The Philosopher Hericlitus once opined – “You can’t step in the same river twice,” implying that no concept remains static but is always churning and evolving. For none is that truer than the concept of Trust. More than 23 years ago, while assigned to the FBI’s Computer Investigations & Infrastructure Threat Assessment Center, we partnered with the Cleveland office in launching InfraGard, a public-private partnership intended to facilitate the exchange of threat data, indications of compromise and other critical pieces of information calculated to protect our mutual interests. At the heart of this exchange between humans – or what I affectionately call “carbon units” – was the notion of “trust.” If these individuals coming together did not trust each other, they were not going to share this information, let alone at a rate or pace that was going to keep abreast of the threat actors. How to engender trust amongst these participants emerged as a core challenge if we were to capture the benefits of speed.
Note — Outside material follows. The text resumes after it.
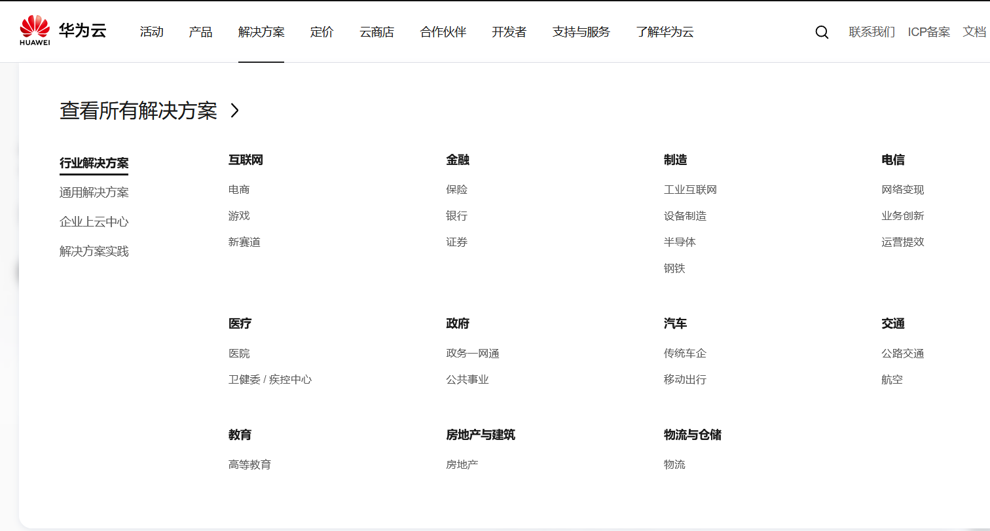Open 卫健委/疾控中心 under 医疗
Image resolution: width=990 pixels, height=531 pixels.
tap(270, 379)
Stephen M.R. Covey, in his iconic work “The Speed of Trust”, artfully captured the liberating efficiencies our processes can enjoy once infused with trust. Getting to that point was challenging enough when just humans were involved, engendering no small quantity of angst as we moved to jettison the debilitating controls historically required in the absence of trust. Add to that environment processes and threats that now morph at almost the speed of light or at least the speed of machine learning, and the challenge compounds exponentially.

Historically, there was a sense of liberation that we enjoyed once trust was established. Recent articles characterize those days as gone as a new mantra of “Zero Trust” is advanced. This concept, introduced by Forrester and the National Institute of Standards and Technology (NIST), demands that organizations no longer inherently trust the entities surrounding their perimeters. Instead, the model requires organizations to verify all requests to connect to their systems, no matter whether the request is coming from an inside or outside party.

With new forms of technology sprouting up continuously and the growing adoption of mobile computing, cloud integration and BYOD, the number of endpoints on corporate networks needing protection is ever-increasing. That is when it’s said Zero Trust matters most, shifting the focus from a single, large perimeter to every endpoint and user within the company. This model is designed to stop a breach that has compromised one endpoint from compromising the entire company. And while the implications of a Zero Trust model can seem daunting at first, the implementation of this framework can ultimately save an entire enterprise from a security headache of monumental proportions in the future.

With the help of machine learning and what is now characterized as “continuous authentication,” enterprises can get a leg-up against malicious actors and prevent corporate data from being stolen or lost. Machine learning helps enterprises analyze locations, devices, IP addresses and the times a typical employee logs into a system, developing insights over time to pinpoint unusual account behavior. By detecting this abnormal behavior, access can be automatically denied, leaving corporate systems secure at a speed that does not encumber operations. In fact, rather than jettisoning the concept of trust all together, this shift is characterized as that in which trust is established continuously or instantaneously – as ever with us. Rather than thinking of controls as that which trust allows us to jettison, these new controls engender trust anytime and at all times.

As the cybersphere continues to evolve, it’s critical to keep in mind the risks involved with sharing mechanisms. By adopting the mantra of “Continuous Authentication”, we acknowledged that the speed of trust is now almost instantaneous, allowing us to regain much of that confidence lost in times past in the security of our enterprise’s devices and endpoints.